Hutchinson admits that Leavitt had a drinking problem in his past, but says he was a good officer while Hutchinson worked with him.
"There was one time he got in trouble. He scraped cocaine from a drug dealer's nose. He used the bullet from his gun," Hutchinson said. "That was in his personnel file. He was punished for it."
Leavitt was an aggressive officer, but a good officer, Hutchinson said. He believes Leavitt got in trouble because so many drug dealers were angry with him.
"Every shift, he was messing with these drug dealers' income," Hutchinson said. "They're going to try to get the officer fired to keep that income coming in, to keep getting the fix.
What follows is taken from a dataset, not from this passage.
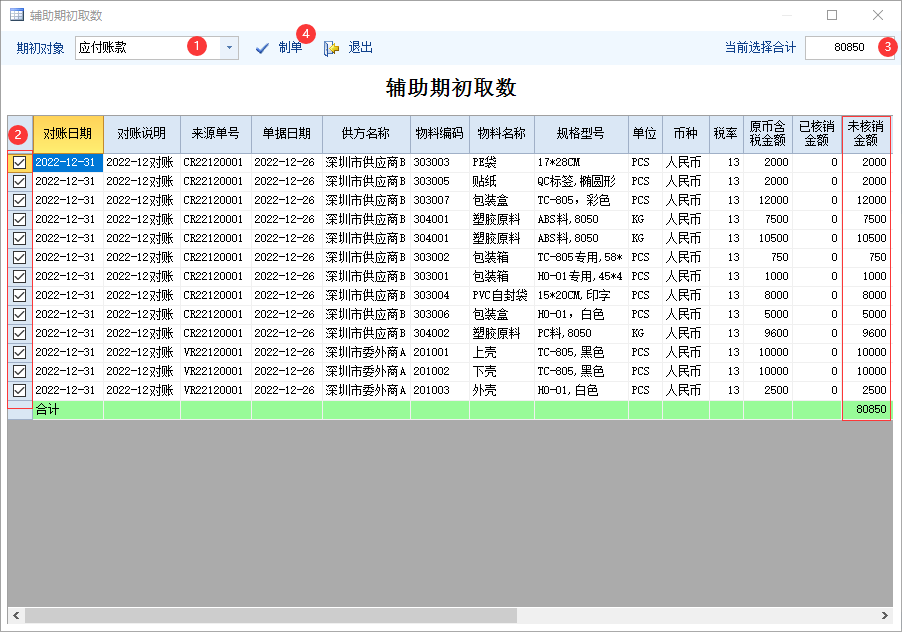Toggle checkbox for 贴纸 row

tap(19, 181)
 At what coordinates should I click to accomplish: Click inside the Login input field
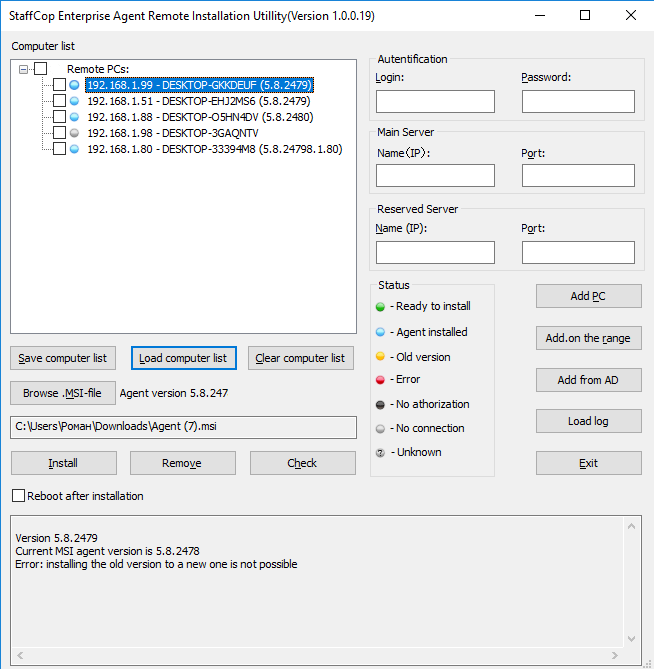click(x=435, y=102)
Drug addicts, when they don't have dope, they get angry."
Hutchinson says he talked to Leavitt just before he went to prison.
"Matt is definitely not a racist," Hutchinson said. "Matt was an aggressive police officer."
Hutchinson said he believes Twan and Lauren Reynolds believe they were in the right that night, but he still believes he and Leavitt made a lawful arrest.
"It's a shame they are getting away with $500,000 that they don't deserve," he said. "The actions taken were proper. I'll stand by that as long as I live."
Hutchinson said he and Leavitt didn't have time to do anything to the Reynoldses when they got back to the police station that night because medics followed them from the 7-Eleven to the police station.
In depositions by Fayette County EMS workers Brandi Jarrett and Nicole Williams, both say they stopped at the 7-Eleven and then followed the police officers to the station and treated Twan Reynolds' eye, which was sprayed with Mace.
Hutchinson said he's only 22 and wants to be successful in life.
"This is really bringing me down," he said. "I want a good name.
He says he's tried to stress to new officers, such as Roop, that they need to make sure they're careful.
"You want to be a good police officer out there. Your No. 1 priority should be to protect and serve," he said. "It's a shame, but your No. 1 priority is to cover your own butt or you'll end up in the same situation I'm in."